CUNA maintains credit unions should remain exempt from stress testing requirements, as Congress intended, in a comment letter on NCUA’s proposed rule on capital planning and supervisory stress testing. NCUA’s proposal would remove some of the capital planning and stress testing requirements currently applicable to certain covered credit unions and and provide a multi-tier graduated schedule for credit union compliance.
It is also designed to make NCUA’s capital planning and stress testing requirements more efficient by, among other things, authorizing credit unions to conduct their own stress tests in accordance with the NCUA’s requirements and allowing those credit unions to incorporate the stress test results into their capital plan submissions.

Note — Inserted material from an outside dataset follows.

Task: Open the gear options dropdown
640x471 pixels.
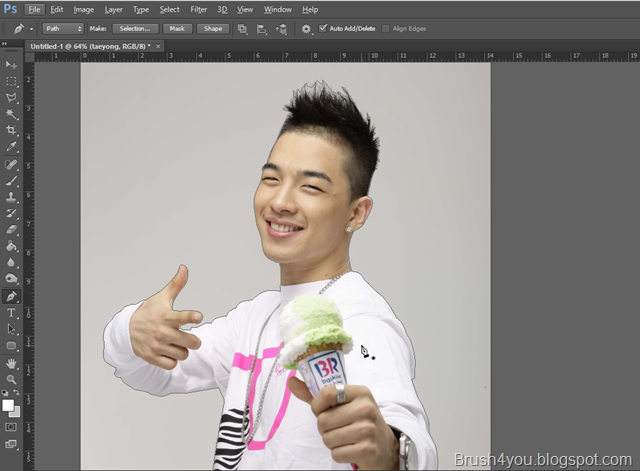Action: pyautogui.click(x=306, y=29)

“Although the proposed rule is still more prescriptive than necessary, it does give credit unions greater flexibility in meeting stress testing requirements by allowing credit unions to perform their own stress tests as opposed to the agency-conducted stress tests currently required,” the letter reads. “CUNA members, already subject to the current stress testing requirements that have undergone an annual stress test cycle, report that compliance is resource-intensive and unduly costly. This is especially evident in preparing the initial capital plan and stress test.

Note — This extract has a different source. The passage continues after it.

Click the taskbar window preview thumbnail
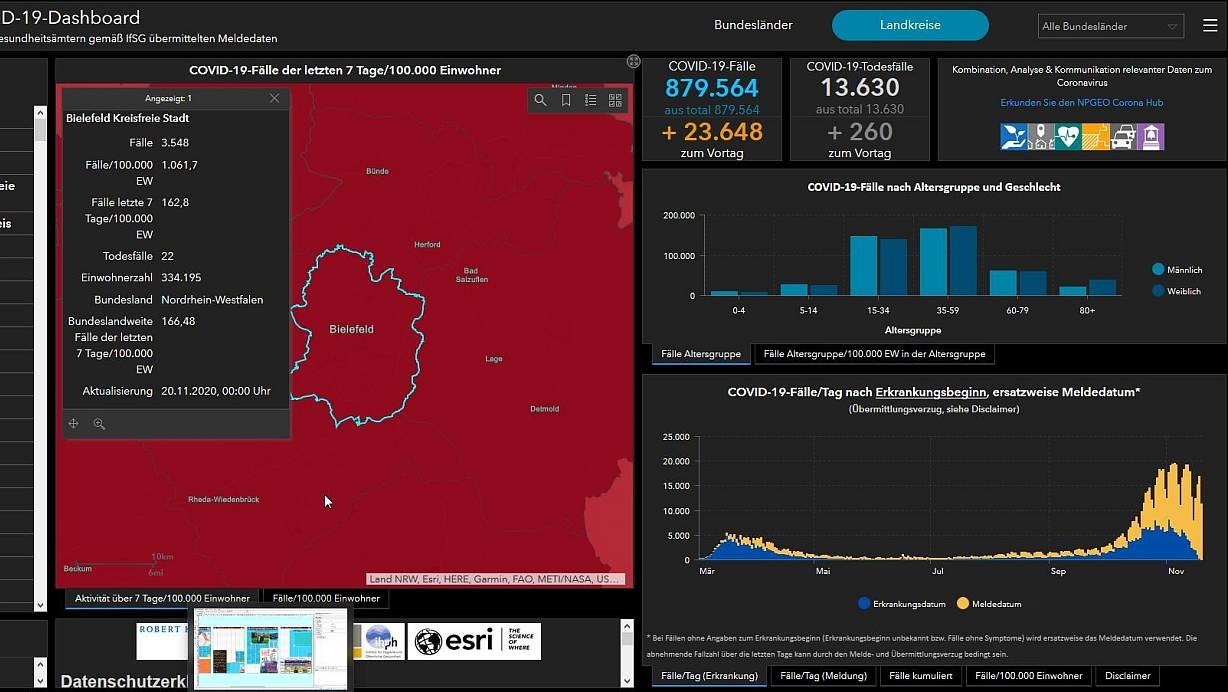The width and height of the screenshot is (1228, 692). tap(270, 647)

“These costs are also ongoing as credit unions must have additional staff to develop, conduct, and analyze the stress test assumptions and data validity,” the letter adds.
CUNA also noted that any stress testing supervisory requirements should continue to provide exemptions for small institutions measured on a scale other than fixed asset thresholds.
CUNA also added that for larger credit unions already subject to supervisory stress testing, regulatory relief would be significantly diminished.